The anterior delt is located on the front of your shoulder, its main function being shoulder flexion (extending your upper arms overhead and raising them in front). This muscle is targeted during front raises and pressing exercises.
The lateral delt is located on the outside, and gives the “capped” shoulder look. The main function is abduction (raising your upper arms upward, at your sides). This muscle is targeted in exercises such as the dumbbell lateral raise and upright row.
The posterior delt is at the back of your shoulder. Its main function is extension (pulling your upper arms backward and bringing your shoulder blades together). This muscle is targeted in movements like the bent over row, face pull and rear delt raise.
Important training tips
Don’t train shoulders as an afterthought. Prioritize shoulder training. Train them on their own day or before an arm workout.
Hit them twice a week if you’re serious about seeing progress. The deltoids are relatively smaller muscles which means they recover faster. Train them 48-72 hours apart.
Treat each head as a separate muscle to be trained. Don’t focus so much on one head that you create a postural deficiency, like doing an insane amount of presses and throwing in a set of lateral raises for good measure. 2-3 exercises per head should be sufficient.
Mix it up. Change your rep ranges for each workout. In the first workout of the week, focus more on heavier weight, and low rep ranges (like 5×5, 4×8, and 3 or 4×12 ), then finish it off with 1 set of high reps (e.g. 1 set of 50 reps). For your second workout, use a lighter weight and do higher rep ranges. Lighter weights doesn’t necessarily mean easier – you should still be challenged!
Take advantage of giant sets and supersets. Most exercises can be performed with dumbbells. A simple giant set could look like this: Standing DB lateral raises, Bent-over DB rear lateral raises, Standing DB overhead presses, DB upright rows. 3 – 5 giants sets should do. Don’t forget to rest between each giant set (complete all 4 exercises in succession, then take a break). 2 minutes should suffice.

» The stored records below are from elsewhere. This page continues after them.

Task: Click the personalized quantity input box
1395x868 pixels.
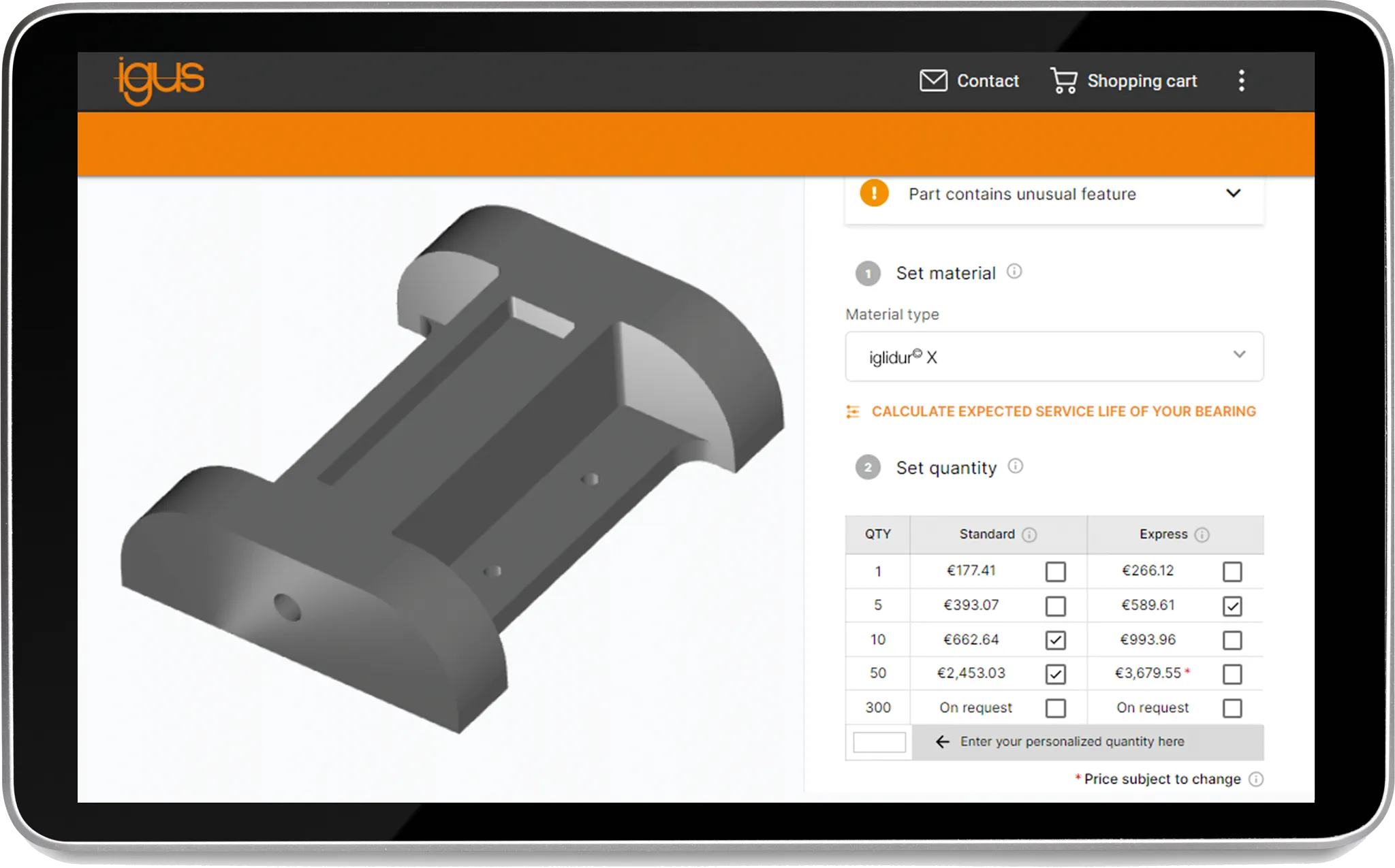Action: point(879,742)
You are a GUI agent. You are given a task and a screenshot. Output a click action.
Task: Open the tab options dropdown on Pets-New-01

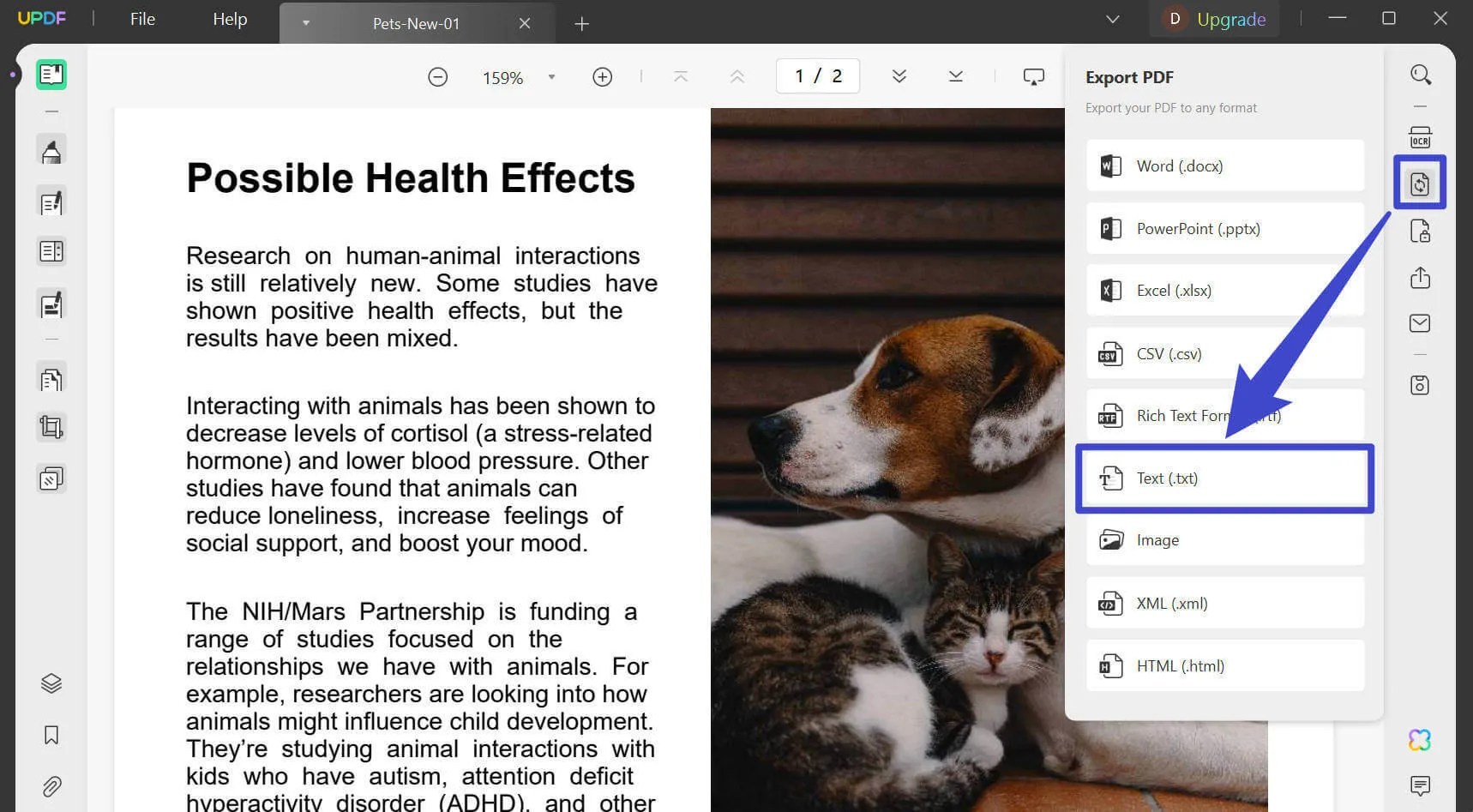(306, 23)
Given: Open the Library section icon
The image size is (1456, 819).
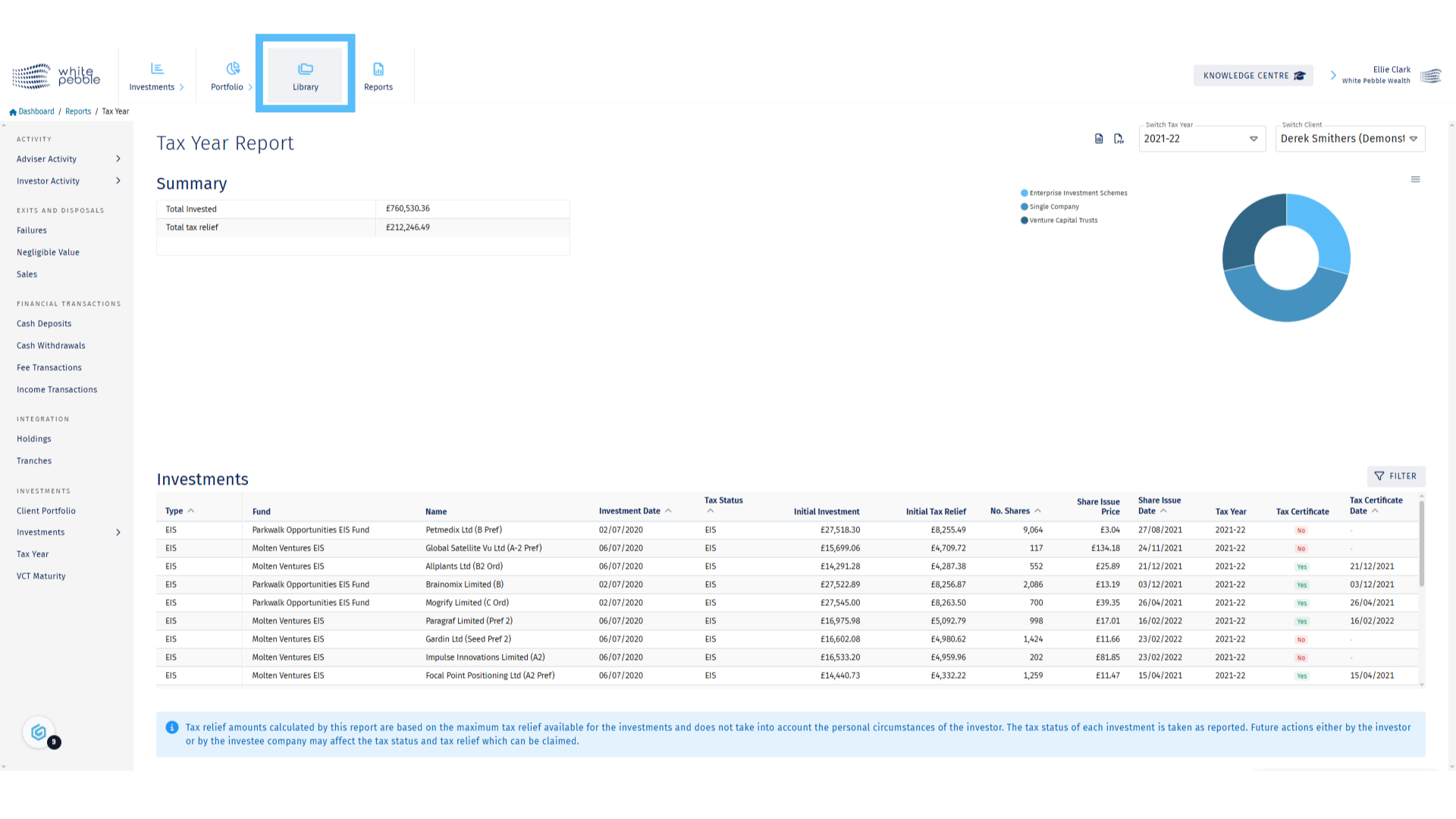Looking at the screenshot, I should [306, 69].
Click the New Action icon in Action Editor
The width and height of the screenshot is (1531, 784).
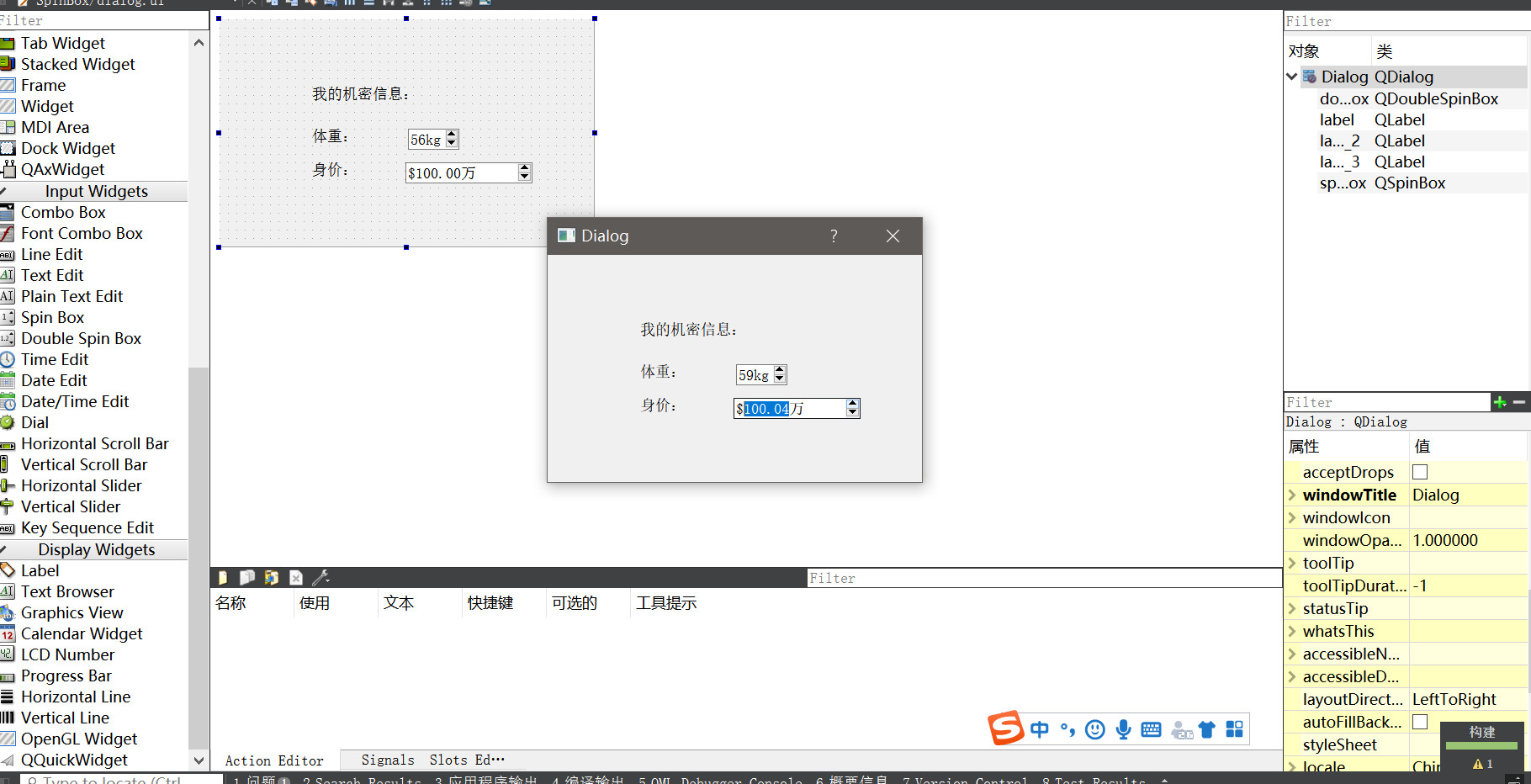221,577
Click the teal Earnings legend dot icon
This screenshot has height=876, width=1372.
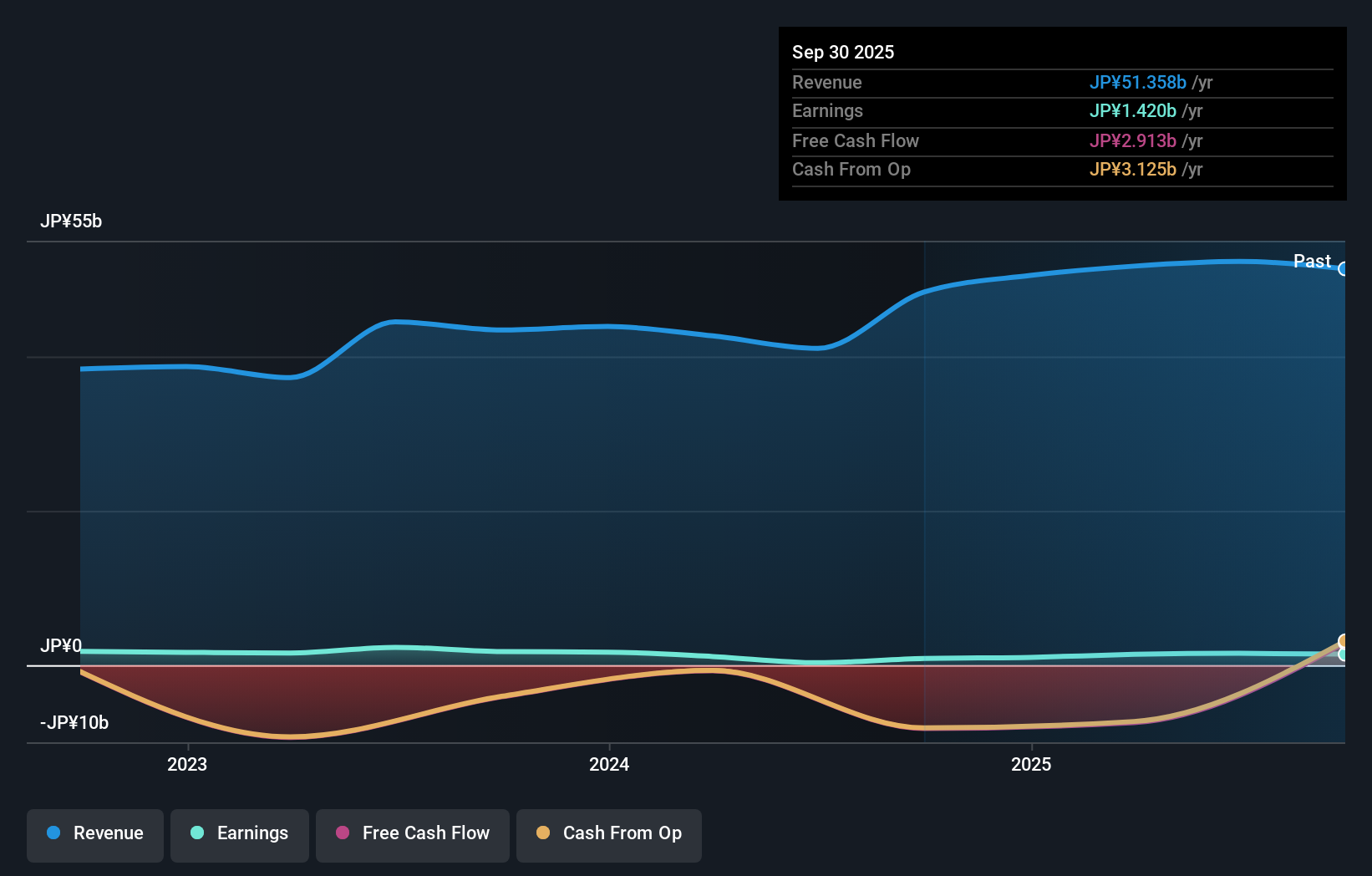pyautogui.click(x=197, y=833)
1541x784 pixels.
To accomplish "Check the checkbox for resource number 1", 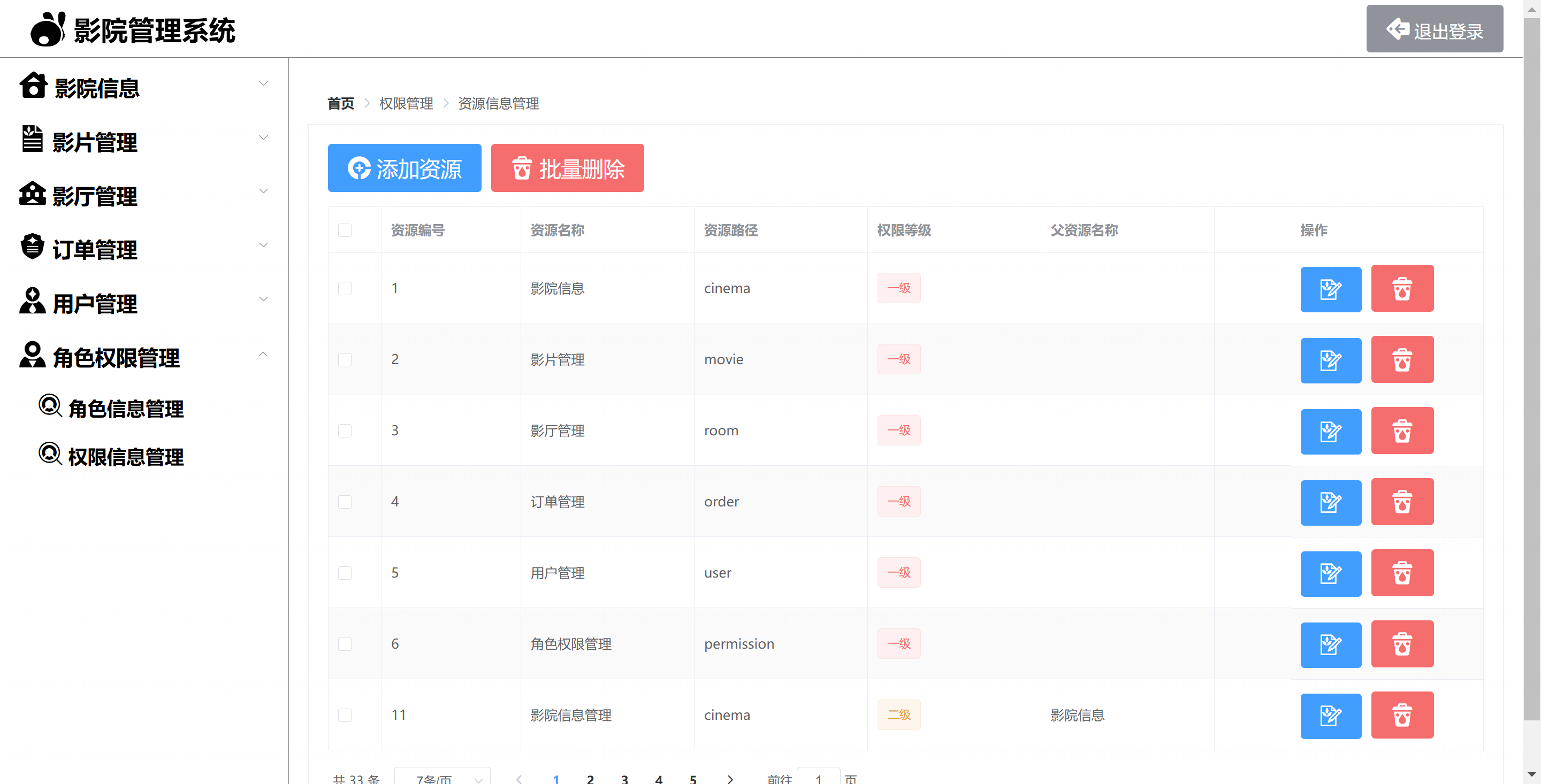I will coord(345,289).
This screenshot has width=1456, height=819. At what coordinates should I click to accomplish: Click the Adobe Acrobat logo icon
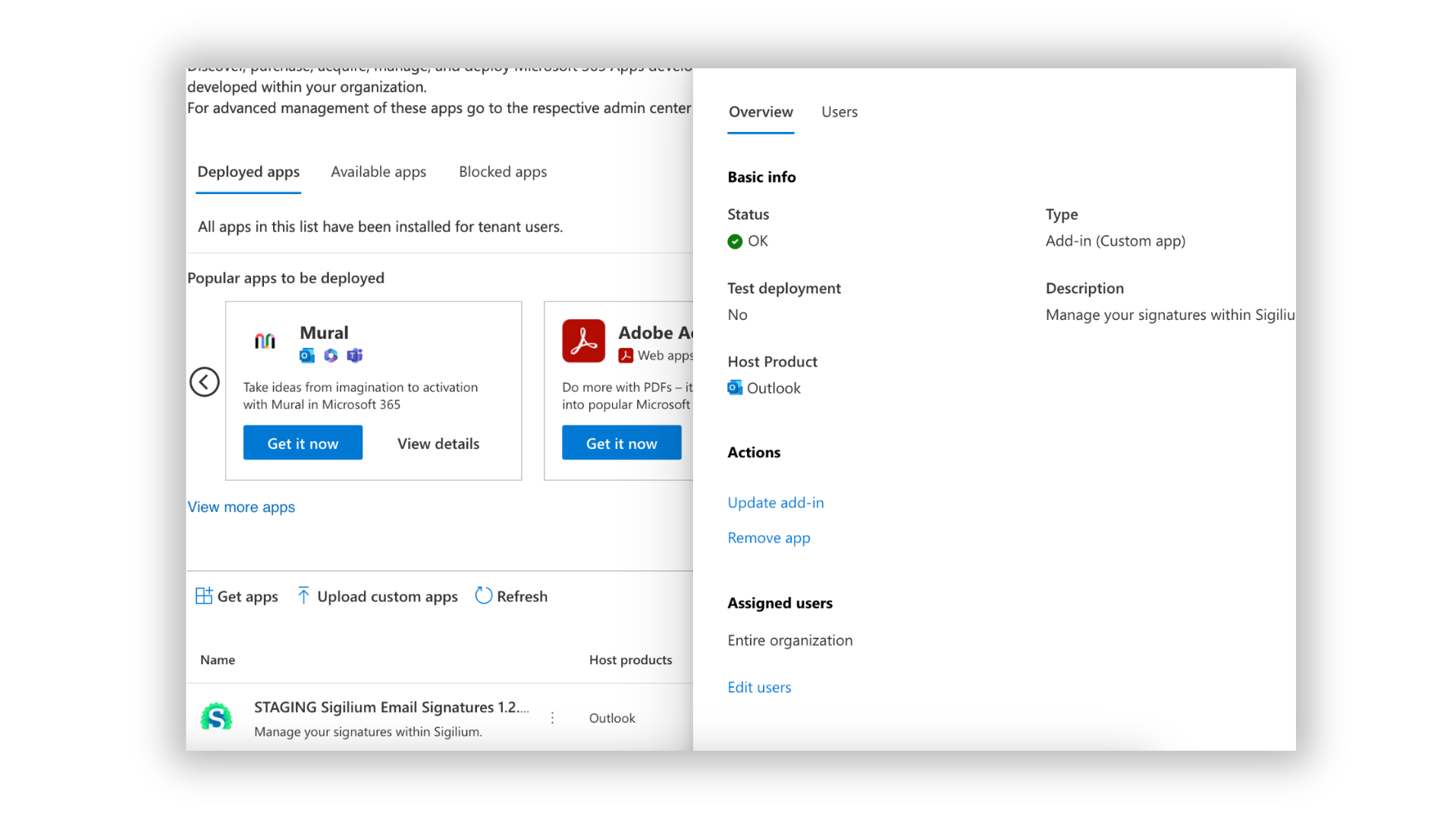583,341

DB = Dumbbell, BB – Barbell, KB= Kettlebell
BB Military Press
DB Shoulder Press
BB Upright Row
DB Front Raises
Cable Side Lateral Raises (single arm, for a challenge, do both arms at a cable cross-over station)
KB Lateral Raises
Lean Away DB Lateral Raises (single arm)
BB Rear Delt Row
Prone Reverse Flye
DB Bent Over Reverse Flye
Have fun building those boulder shoulders!